Does Waymo actually let anyone register without having a waiting list?
“The service is generally available (anyone can register for the service and order rides with no restrictions other than the obvious ones that would be placed on similar human-operated services like Uber and Lyft”
@JimAusman lol you left out the last part of the criteria in your quote: "subject to availability (supply constraints are OK)."
But regardless, the waitlist link you posted is only for Los Angeles and Austin! The Waymo service is open to anyone in SF and Phoenix! (I have many friends in both cities who routinely use these services).
This gentleman had to wait a few days to get off the waiting list, I am sure there are more. I expect the waiting list for SF to disappear soon now, but it hasn’t yet.
https://x.com/ianvh/status/1801690144518685143?s=46&t=FpeJfZ2t47mfBabrYbDgrw
We shall see. Which 10 cities satisfy the criteria?
“Recently, GAC Toyota Sienna Robotaxi, equipped with Pony.ai's sixth-generation autonomous driving software and hardware system, secured commercial demonstration operation approval in Guangzhou's Nansha district. ”
What does “demonstration” mean here?
A few months later after my bus ride, in December 2021, the internet giant Baidu invested five "Robotaxi" unmanned autonomous vehicles for online car-hailing services in Yongchuan. After seven months of running various trials and tests, in August 2022, Baidu put an additional 25 of such "Robotaxi" vehicles into use, officially carrying out L4 unmanned autonomous driving commercial demonstration operations in Yongchuan
Another “demonstration” project with only 29 taxis. Can 29 taxis commercially serve a city of millions?

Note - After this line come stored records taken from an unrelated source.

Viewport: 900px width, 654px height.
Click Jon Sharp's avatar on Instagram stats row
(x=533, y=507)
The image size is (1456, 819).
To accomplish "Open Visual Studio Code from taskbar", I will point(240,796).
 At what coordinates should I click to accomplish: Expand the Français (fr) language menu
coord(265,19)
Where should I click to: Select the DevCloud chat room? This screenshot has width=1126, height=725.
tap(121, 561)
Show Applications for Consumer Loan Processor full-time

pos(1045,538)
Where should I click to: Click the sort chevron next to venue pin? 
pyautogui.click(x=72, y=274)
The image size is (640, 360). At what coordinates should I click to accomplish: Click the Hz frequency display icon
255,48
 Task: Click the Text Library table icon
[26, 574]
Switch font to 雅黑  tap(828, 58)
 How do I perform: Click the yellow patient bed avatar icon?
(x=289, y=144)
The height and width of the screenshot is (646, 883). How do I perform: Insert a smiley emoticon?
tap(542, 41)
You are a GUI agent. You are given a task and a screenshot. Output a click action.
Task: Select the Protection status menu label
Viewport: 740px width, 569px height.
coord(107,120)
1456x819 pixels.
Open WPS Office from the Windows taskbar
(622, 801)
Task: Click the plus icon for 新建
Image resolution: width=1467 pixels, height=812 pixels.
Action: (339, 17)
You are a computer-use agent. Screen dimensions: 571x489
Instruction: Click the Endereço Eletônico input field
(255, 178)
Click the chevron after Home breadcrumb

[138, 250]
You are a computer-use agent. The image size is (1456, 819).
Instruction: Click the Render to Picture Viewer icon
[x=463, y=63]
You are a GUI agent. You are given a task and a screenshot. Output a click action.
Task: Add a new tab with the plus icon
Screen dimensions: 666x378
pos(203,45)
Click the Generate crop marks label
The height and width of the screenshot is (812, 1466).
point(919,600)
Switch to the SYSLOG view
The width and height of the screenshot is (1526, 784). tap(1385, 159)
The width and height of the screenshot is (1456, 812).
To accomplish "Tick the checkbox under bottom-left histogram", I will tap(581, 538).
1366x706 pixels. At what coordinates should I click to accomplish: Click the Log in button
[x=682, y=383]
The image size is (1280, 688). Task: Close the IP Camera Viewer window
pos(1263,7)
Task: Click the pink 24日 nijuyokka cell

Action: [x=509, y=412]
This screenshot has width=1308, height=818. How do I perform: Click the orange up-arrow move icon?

“Out of more than 200 robotaxis that Pony.ai operates in the region, only about ten are currently fully driverless, Zhang said. He noted that Beijing city considers seven factors in a phased process of allowing public robotaxi operation, including which seat the safety driver is sitting in and whether the car is being used for testing or for commercial operation.”
Can 10 cars serve the entire city? The article repeated uses the word test areas and trials and says that they hope to serve all of Beijing in 2 years.